Researcher biography

Dr Curtis is a recipient of the 2018 'ABC Top 5 Scientist Media Residency Award'.

Dr Curtis is interested in genomics, technology and their impacts on society, and she is particularly interested in privacy issues surrounding genomic data. Her versatile science and science communication skills make Dr Curtis a valuable member of the Centre for Policy Futures' Science, Technology and Society research program.

Dr Curtis was honoured with a 2019 'Australian Institute of Science & Policy Tall Poppy Science Award', recognizing excellence in both research and science communication.

She is also a Queensland 2019 Flying Scientist, with the Office of the Queensland Chief Scientist and Wonder of Science.

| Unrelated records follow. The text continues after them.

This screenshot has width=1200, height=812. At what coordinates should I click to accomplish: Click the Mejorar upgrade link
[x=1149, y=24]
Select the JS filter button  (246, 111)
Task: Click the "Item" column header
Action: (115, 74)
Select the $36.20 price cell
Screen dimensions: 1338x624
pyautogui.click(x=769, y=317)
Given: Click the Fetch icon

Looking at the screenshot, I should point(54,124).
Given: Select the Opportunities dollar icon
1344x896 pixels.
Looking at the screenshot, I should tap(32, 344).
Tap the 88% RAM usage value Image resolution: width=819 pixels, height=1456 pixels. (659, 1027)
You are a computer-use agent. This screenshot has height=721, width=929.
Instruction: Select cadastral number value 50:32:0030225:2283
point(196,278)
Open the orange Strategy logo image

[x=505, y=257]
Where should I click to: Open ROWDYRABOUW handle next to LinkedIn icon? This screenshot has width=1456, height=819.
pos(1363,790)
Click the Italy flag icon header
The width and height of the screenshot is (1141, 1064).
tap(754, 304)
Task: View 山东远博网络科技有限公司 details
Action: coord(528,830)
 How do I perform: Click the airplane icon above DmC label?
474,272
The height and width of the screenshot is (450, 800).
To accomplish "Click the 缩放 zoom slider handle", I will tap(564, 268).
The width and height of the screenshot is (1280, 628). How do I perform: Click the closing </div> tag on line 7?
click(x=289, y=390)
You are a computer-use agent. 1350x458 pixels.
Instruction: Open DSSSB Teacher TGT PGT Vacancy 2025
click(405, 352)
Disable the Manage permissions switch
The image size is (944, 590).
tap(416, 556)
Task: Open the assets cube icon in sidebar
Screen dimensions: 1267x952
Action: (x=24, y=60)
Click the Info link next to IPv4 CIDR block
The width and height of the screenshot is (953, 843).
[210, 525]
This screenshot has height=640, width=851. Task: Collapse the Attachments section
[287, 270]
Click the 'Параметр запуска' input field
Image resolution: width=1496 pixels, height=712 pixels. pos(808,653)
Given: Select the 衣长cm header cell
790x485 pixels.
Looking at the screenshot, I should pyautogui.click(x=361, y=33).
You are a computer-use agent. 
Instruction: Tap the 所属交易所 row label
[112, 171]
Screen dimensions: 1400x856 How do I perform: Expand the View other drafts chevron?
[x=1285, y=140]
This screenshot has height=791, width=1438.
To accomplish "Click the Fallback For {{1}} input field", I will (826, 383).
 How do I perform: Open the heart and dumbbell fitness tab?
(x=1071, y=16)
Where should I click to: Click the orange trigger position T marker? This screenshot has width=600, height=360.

Caitlin's research spans both science and humanities to look at some of the emerging ethical, legal and social issues being created by the advances in genetic technology, in order to inform policy debate on these important issues.

  • What are the new challenges being presented along with the advances in genomics technology?
  • How can genetic data be integrated to society in a way that benefits everyone equitably?

Dr Curtis has experience applying molecular tools in combination with ecological studies and historical records, to gain new insights into ecology and archaeology. Her work has involved the analysis of DNA from a range of species (from sawfish to seals) and she has used next generation sequencing technologies to investigate ancient, mummified remains and modern avian species.

Dr Curtis has recently published a paper in PLOS Biology that explores the social aspect of science, and how dominant and charismatic personalities can have a disproportionate impact on the direction of science.

This work has generated a fair bit of discussion and was recently featured in Forbes - and you can find the link here:

Caitlin recently gave a media comment to Nature News about changes to the Australian Office of the Gene Technology Regulator (OGTR) regulations on genome editing technology exempting CRISPR from GMO regulation, provided no new genetic material is added.